[Tutor] working with strings in python3

Rance Hall ranceh at gmail.com
Tue Apr 19 03:53:15 CEST 2011


On Mon, Apr 18, 2011 at 8:10 PM, Marc Tompkins <marc.tompkins at gmail.com> wrote:
> On Mon, Apr 18, 2011 at 5:17 PM, Rance Hall <ranceh at gmail.com> wrote:
>>
>> Ok so I know what I am doing is deprecated (or at least poor form) but
>> the replacement must be awkward cause I'm not getting it.
>>
>>
>> so this is in a cli based program designed to print status messages to
>> the terminal on a linux box.
>>
>> pseudo code:
>>
>>
>> message = "Bah."
>>
>> if test:
>>   message = message + " Humbug!"
>>
>> print(message)
>>
>> end pseudo code
>>
>>
>> I'm sure this is not the way we are supposed to augment strings like this.
>>
>> maybe there is string.append() method or something I should be using
>> instead?
>>
>> In my case the optional extra parts are always at the end of the
>>>
>>> current value of the string.
>>
>
> The reason it's deprecated is because it's SLOW - since strings are
> immutable, there's a lot of extra copying going on behind the scenes.  If
> this code were inside a loop, being run lots and lots of times, this would
> quickly become one of the bottlenecks of your program.  However, in the
> example you've given, I'm not sure it would make an important difference -
> as slow as string concatenation is, it's still a heck of a lot faster than
> the human operator!
>

So you have a CLI based app that asks a question of the user and you
are trying to feed the prompt for the input function.

I have a mode variable that stores how a function was called so I know
the difference between a new entry, and an entry update.

An entry update has default values for all the questions.

so you might have an example like:

message = "Please type the location address line 1."

and if the mode was edit you can add

message = message + "\nPress Enter to accept the default of " +
dbrecord["address1"]

then later your code doesn't care it just prints the message variable
no matter what it contains.

I'm going to go ahead and use this format even though it is deprecated
and then later when we upgrade it I can fix it.

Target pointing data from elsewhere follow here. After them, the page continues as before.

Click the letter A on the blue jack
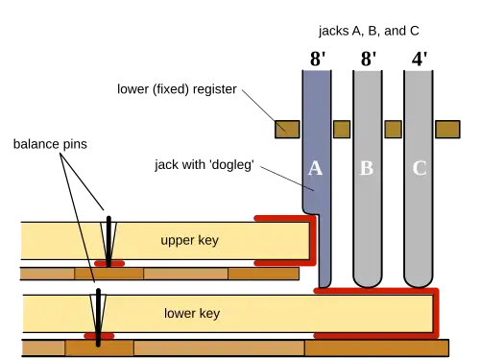(315, 168)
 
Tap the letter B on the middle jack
(367, 168)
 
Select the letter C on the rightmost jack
(420, 168)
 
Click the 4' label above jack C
(420, 59)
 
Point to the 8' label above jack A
(318, 59)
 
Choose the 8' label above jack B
(369, 59)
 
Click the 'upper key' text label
(190, 240)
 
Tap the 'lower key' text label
(192, 313)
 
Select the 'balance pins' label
(50, 144)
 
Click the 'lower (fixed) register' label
(177, 89)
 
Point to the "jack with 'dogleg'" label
(204, 165)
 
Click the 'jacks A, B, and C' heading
(369, 31)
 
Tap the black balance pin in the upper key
(108, 242)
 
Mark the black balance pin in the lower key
(98, 318)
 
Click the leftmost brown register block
(287, 130)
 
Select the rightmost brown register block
(447, 130)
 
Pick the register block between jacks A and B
(342, 130)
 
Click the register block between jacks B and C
(393, 130)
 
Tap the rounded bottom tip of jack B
(368, 283)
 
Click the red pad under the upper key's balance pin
(109, 264)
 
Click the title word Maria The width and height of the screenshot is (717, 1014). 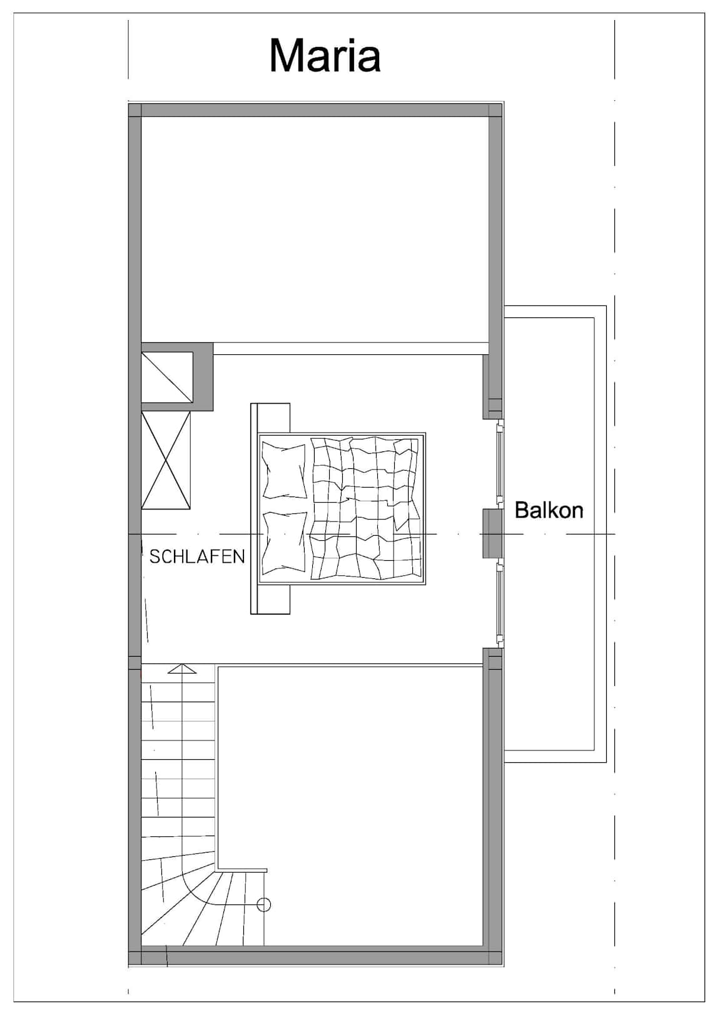[325, 56]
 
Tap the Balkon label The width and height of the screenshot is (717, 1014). [549, 510]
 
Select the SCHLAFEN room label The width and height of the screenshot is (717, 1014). [197, 556]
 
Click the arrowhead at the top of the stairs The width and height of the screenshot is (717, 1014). [182, 668]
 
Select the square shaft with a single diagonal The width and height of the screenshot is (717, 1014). [167, 377]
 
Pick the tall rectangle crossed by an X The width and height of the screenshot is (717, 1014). [166, 460]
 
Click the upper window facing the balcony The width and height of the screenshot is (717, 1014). [499, 463]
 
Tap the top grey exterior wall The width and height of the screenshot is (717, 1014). [315, 110]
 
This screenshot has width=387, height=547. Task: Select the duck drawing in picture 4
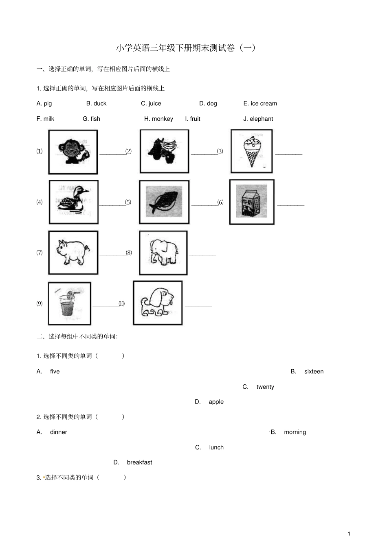[x=73, y=201]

> If you just want to have a status update for your user - like a progress bar
> - you could simply print one string at a time and not store the result.
> (i.e. if you just want to display a line of dots to indicate activity, you
> don't need to store the full number of dots - just print one at a time -
> without newlines - and forget about it.)
>
> If, on the other hand, you always want to have access to the full string AND
> you want to print it along the way, then try a list.  Lists are awesome!
>
>> message = ['Bah'] # message is a list, which currently contains one item:
>> 'Bah'
>> for x in range(10):
>>     message.append(str(x))  # append a string ('0', '1', etc.) to the list
>>     print " ".join(message)  # print the contents of the list, separated
>> by spaces
>
> That's if you want to do this in a loop.  If you have a set number of items
> to display, then string formatting is your friend:
>
>> message = 'The %s in %s stays mainly in the %s' % ('rain', 'Spain',
>> 'plain')
>
>

String formatting doesn't work for me in this case as the message is
sort of dynamic.  Way too much logic around printing a statement.

A list might make sense, but printing a message one word at a time
doesn't seem to me like much of a time saver.

I totally get the immutable string thing.  I can't say that I care one
way or the other, mutable or not, each has consequences.

But are CLI apps so rare that this sort of thing just doesn't happen
anymore?  This seems like such a basic thing and deprecating it seems
rather harsh.

I'm not really trying to start a flame fest, I'm just trying to
understand the thought process.  I don't see what I would call a
legitimate alternative to this type of string usage.